** Bahan Latihan **
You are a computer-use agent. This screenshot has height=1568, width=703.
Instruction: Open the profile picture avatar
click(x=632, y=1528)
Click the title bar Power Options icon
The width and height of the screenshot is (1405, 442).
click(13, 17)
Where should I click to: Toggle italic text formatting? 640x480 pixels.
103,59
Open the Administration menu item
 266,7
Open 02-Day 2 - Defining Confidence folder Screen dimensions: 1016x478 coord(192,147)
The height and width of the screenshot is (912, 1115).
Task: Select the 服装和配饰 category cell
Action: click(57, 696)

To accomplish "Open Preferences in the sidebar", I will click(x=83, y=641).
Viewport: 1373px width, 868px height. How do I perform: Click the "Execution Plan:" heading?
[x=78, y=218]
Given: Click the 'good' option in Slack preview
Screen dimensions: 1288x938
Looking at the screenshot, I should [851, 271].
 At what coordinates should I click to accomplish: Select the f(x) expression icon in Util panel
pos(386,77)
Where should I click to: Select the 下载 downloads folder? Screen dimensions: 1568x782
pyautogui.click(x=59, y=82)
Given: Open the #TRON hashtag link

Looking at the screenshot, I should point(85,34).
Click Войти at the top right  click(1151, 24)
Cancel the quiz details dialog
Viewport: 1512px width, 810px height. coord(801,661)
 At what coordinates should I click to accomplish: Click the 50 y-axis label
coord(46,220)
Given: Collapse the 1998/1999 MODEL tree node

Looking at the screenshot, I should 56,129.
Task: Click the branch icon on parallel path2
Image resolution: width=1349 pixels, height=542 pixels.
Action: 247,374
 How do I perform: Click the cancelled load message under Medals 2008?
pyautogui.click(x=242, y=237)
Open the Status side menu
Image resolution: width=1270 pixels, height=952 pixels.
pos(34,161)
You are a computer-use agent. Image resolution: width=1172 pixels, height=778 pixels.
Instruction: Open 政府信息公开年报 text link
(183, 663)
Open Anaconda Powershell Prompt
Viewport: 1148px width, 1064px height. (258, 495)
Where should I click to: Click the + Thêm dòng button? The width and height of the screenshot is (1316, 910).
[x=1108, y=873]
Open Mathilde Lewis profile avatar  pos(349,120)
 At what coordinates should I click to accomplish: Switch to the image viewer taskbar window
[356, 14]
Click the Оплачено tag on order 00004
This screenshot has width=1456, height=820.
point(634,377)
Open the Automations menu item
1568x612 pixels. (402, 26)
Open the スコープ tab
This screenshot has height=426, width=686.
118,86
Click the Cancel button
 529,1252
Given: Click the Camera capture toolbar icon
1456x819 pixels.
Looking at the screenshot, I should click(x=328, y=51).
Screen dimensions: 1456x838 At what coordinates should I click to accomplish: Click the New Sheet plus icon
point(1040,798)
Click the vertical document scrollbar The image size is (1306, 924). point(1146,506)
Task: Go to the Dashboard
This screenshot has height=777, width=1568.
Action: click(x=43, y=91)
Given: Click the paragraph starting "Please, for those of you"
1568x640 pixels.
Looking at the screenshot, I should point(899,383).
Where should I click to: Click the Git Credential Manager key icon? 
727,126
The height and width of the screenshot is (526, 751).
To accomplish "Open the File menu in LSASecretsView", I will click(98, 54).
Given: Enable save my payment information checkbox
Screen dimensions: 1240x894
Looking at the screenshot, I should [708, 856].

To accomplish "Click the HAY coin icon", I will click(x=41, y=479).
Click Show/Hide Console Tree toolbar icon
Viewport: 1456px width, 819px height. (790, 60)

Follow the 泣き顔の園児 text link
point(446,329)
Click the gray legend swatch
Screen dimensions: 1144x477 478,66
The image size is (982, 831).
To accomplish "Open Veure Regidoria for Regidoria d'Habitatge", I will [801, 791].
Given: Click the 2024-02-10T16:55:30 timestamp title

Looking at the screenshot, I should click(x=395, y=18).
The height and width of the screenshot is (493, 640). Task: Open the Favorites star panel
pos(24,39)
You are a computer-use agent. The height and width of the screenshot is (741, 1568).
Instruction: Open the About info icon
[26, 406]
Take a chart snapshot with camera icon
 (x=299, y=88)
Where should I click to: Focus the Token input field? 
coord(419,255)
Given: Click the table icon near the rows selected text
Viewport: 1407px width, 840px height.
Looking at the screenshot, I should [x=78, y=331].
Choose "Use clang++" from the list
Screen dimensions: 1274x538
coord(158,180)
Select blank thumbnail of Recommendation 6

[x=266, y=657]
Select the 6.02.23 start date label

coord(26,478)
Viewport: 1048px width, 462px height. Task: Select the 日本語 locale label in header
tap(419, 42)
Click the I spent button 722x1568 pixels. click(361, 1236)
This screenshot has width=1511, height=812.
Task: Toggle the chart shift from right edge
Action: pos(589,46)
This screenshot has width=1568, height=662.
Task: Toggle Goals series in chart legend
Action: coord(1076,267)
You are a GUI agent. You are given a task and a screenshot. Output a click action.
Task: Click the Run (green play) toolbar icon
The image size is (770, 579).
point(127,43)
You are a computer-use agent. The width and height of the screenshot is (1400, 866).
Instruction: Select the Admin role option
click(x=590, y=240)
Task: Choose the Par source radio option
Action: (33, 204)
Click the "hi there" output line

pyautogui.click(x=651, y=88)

** Tugas **
Ubahlah setiap baris entri di atas menjadi satu string dalam sebuah daftar JSON, dengan mencakup semua entri dan tanpa menyertakan baris kosong.

** Jawaban Tertulis **
[
  "You are a computer-use agent. This screenshot has height=1568, width=703.",
  "Instruction: Open the profile picture avatar",
  "click(x=632, y=1528)",
  "Click the title bar Power Options icon",
  "The width and height of the screenshot is (1405, 442).",
  "click(13, 17)",
  "Where should I click to: Toggle italic text formatting? 640x480 pixels.",
  "103,59",
  "Open the Administration menu item",
  " 266,7",
  "Open 02-Day 2 - Defining Confidence folder Screen dimensions: 1016x478 coord(192,147)",
  "The height and width of the screenshot is (912, 1115).",
  "Task: Select the 服装和配饰 category cell",
  "Action: click(57, 696)",
  "To accomplish \"Open Preferences in the sidebar\", I will click(x=83, y=641).",
  "Viewport: 1373px width, 868px height. How do I perform: Click the \"Execution Plan:\" heading?",
  "[x=78, y=218]",
  "Given: Click the 'good' option in Slack preview",
  "Screen dimensions: 1288x938",
  "Looking at the screenshot, I should [851, 271].",
  " At what coordinates should I click to accomplish: Select the f(x) expression icon in Util panel",
  "pos(386,77)",
  "Where should I click to: Select the 下载 downloads folder? Screen dimensions: 1568x782",
  "pyautogui.click(x=59, y=82)",
  "Given: Open the #TRON hashtag link",
  "Looking at the screenshot, I should point(85,34).",
  "Click Войти at the top right  click(1151, 24)",
  "Cancel the quiz details dialog",
  "Viewport: 1512px width, 810px height. coord(801,661)",
  " At what coordinates should I click to accomplish: Click the 50 y-axis label",
  "coord(46,220)",
  "Given: Collapse the 1998/1999 MODEL tree node",
  "Looking at the screenshot, I should 56,129.",
  "Task: Click the branch icon on parallel path2",
  "Image resolution: width=1349 pixels, height=542 pixels.",
  "Action: 247,374",
  " How do I perform: Click the cancelled load message under Medals 2008?",
  "pyautogui.click(x=242, y=237)",
  "Open the Status side menu",
  "Image resolution: width=1270 pixels, height=952 pixels.",
  "pos(34,161)",
  "You are a computer-use agent. Image resolution: width=1172 pixels, height=778 pixels.",
  "Instruction: Open 政府信息公开年报 text link",
  "(183, 663)",
  "Open Anaconda Powershell Prompt",
  "Viewport: 1148px width, 1064px height. (258, 495)",
  "Where should I click to: Click the + Thêm dòng button? The width and height of the screenshot is (1316, 910).",
  "[x=1108, y=873]",
  "Open Mathilde Lewis profile avatar  pos(349,120)",
  " At what coordinates should I click to accomplish: Switch to the image viewer taskbar window",
  "[356, 14]",
  "Click the Оплачено tag on order 00004",
  "This screenshot has width=1456, height=820.",
  "point(634,377)",
  "Open the Automations menu item",
  "1568x612 pixels. (402, 26)",
  "Open the スコープ tab",
  "This screenshot has height=426, width=686.",
  "118,86",
  "Click the Cancel button",
  " 529,1252",
  "Given: Click the Camera capture toolbar icon",
  "1456x819 pixels.",
  "Looking at the screenshot, I should click(x=328, y=51).",
  "Screen dimensions: 1456x838 At what coordinates should I click to accomplish: Click the New Sheet plus icon",
  "point(1040,798)",
  "Click the vertical document scrollbar The image size is (1306, 924). point(1146,506)",
  "Task: Go to the Dashboard",
  "This screenshot has height=777, width=1568.",
  "Action: click(x=43, y=91)",
  "Given: Click the paragraph starting \"Please, for those of you\"",
  "1568x640 pixels.",
  "Looking at the screenshot, I should point(899,383).",
  "Where should I click to: Click the Git Credential Manager key icon? ",
  "727,126",
  "The height and width of the screenshot is (526, 751).",
  "To accomplish \"Open the File menu in LSASecretsView\", I will click(98, 54).",
  "Given: Enable save my payment information checkbox",
  "Screen dimensions: 1240x894",
  "Looking at the screenshot, I should [708, 856].",
  "To accomplish \"Click the HAY coin icon\", I will click(x=41, y=479).",
  "Click Show/Hide Console Tree toolbar icon",
  "Viewport: 1456px width, 819px height. (790, 60)",
  "Follow the 泣き顔の園児 text link",
  "point(446,329)",
  "Click the gray legend swatch",
  "Screen dimensions: 1144x477 478,66",
  "The image size is (982, 831).",
  "To accomplish \"Open Veure Regidoria for Regidoria d'Habitatge\", I will [801, 791].",
  "Given: Click the 2024-02-10T16:55:30 timestamp title",
  "Looking at the screenshot, I should click(x=395, y=18).",
  "The height and width of the screenshot is (493, 640). Task: Open the Favorites star panel",
  "pos(24,39)",
  "You are a computer-use agent. The height and width of the screenshot is (741, 1568).",
  "Instruction: Open the About info icon",
  "[26, 406]",
  "Take a chart snapshot with camera icon",
  " (x=299, y=88)",
  "Where should I click to: Focus the Token input field? ",
  "coord(419,255)",
  "Given: Click the table icon near the rows selected text",
  "Viewport: 1407px width, 840px height.",
  "Looking at the screenshot, I should [x=78, y=331].",
  "Choose \"Use clang++\" from the list",
  "Screen dimensions: 1274x538",
  "coord(158,180)",
  "Select blank thumbnail of Recommendation 6",
  "[x=266, y=657]",
  "Select the 6.02.23 start date label",
  "coord(26,478)",
  "Viewport: 1048px width, 462px height. Task: Select the 日本語 locale label in header",
  "tap(419, 42)",
  "Click the I spent button 722x1568 pixels. click(361, 1236)",
  "This screenshot has width=1511, height=812.",
  "Task: Toggle the chart shift from right edge",
  "Action: pos(589,46)",
  "This screenshot has width=1568, height=662.",
  "Task: Toggle Goals series in chart legend",
  "Action: coord(1076,267)",
  "You are a GUI agent. You are given a task and a screenshot. Output a click action.",
  "Task: Click the Run (green play) toolbar icon",
  "The image size is (770, 579).",
  "point(127,43)",
  "You are a computer-use agent. The width and height of the screenshot is (1400, 866).",
  "Instruction: Select the Admin role option",
  "click(x=590, y=240)",
  "Task: Choose the Par source radio option",
  "Action: (33, 204)",
  "Click the \"hi there\" output line",
  "pyautogui.click(x=651, y=88)"
]